Deep learning has the potential to help doctors cut down on diagnostic errors, said cardiologist Rima Arnaout in a talk at the GPU Technology Conference.
An assistant professor of medicine at the University of California, San Francisco, Arnaout is focusing on the potential of AI to analyze cardiac ultrasounds and detect congenital heart disease from fetal ultrasounds.
“In medicine, a picture is worth more than a thousand words,” she said. “It really can be worth a patient’s life, in some cases.”
What Can AI Do to Help?
Arnaout outlined a few key challenges for humans analyzing medical images. For one, people sometimes make mistakes. There’s also a physical limit to how much data cardiac imaging specialists like cardiologists and radiologists can analyze.
“We cannot allow those kinds of shortcomings,” she said. “We need accuracy, precision, and we need it delivered at scale.”

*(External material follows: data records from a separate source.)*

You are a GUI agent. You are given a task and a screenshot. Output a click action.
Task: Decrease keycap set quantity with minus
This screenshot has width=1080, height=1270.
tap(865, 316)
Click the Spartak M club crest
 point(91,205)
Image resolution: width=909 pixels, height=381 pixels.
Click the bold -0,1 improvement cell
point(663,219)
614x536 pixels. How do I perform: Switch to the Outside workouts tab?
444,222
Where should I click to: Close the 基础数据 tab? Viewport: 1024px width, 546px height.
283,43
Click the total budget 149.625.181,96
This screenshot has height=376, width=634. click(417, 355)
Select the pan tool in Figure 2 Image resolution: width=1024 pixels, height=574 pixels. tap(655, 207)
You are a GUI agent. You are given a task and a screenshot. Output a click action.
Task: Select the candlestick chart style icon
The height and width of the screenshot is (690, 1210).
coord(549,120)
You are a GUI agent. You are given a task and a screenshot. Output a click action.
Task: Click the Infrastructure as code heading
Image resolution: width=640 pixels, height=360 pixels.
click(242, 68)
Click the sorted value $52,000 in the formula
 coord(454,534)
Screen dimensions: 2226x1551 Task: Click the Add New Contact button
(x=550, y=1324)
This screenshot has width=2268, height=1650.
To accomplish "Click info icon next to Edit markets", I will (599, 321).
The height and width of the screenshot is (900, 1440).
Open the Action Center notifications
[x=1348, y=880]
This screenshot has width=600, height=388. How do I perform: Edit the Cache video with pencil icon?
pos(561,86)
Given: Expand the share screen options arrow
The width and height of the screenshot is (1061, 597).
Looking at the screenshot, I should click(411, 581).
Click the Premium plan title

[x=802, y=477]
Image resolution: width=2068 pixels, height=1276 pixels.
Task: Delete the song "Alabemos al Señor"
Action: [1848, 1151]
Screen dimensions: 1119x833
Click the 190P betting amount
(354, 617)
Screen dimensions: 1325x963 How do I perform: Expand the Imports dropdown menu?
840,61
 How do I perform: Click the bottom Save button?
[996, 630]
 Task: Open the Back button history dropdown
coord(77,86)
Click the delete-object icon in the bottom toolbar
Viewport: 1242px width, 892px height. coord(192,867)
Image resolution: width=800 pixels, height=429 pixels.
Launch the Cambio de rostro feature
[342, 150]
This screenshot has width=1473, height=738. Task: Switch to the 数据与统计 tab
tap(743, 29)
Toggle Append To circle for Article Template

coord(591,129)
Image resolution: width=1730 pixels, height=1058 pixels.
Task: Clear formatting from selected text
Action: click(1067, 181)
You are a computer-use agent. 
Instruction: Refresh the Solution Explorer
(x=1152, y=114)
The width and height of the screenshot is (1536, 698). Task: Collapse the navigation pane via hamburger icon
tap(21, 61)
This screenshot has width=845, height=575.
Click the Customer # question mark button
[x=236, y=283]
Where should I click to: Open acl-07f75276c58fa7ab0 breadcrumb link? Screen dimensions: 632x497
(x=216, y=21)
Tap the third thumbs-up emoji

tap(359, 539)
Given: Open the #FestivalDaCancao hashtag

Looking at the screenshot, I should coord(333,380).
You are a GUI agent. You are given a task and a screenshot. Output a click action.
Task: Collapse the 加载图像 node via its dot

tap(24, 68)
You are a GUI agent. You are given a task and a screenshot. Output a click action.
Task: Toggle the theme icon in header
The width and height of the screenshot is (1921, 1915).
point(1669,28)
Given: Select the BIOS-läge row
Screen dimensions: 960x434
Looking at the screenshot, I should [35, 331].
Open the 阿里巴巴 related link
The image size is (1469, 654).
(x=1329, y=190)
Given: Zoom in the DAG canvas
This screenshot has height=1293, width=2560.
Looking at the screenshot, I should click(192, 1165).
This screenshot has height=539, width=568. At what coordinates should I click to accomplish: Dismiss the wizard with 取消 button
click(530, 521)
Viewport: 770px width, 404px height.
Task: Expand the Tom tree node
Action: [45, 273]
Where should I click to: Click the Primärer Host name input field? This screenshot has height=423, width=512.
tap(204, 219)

While AI models are not without their limitations, Arnaout said, they can help clinicians use medical imaging techniques like ultrasound to their full potential.
She turned to echocardiogram data because “it’s balanced in terms of information richness and clinical volume compared to other cardiovascular imaging tools.” Since echocardiograms can be used for the diagnosis and management of almost every cardiovascular disease, she said, there’s very little selection bias in the datasets.
Echocardiograms are a challenging training dataset, however, because one ultrasound study consists of still images and videos captured from over a dozen angles. A study Arnaout’s team published in npj Digital Medicine used deep learning to classify 15 of these standard views, achieving 91.7 percent accuracy on low-resolution images.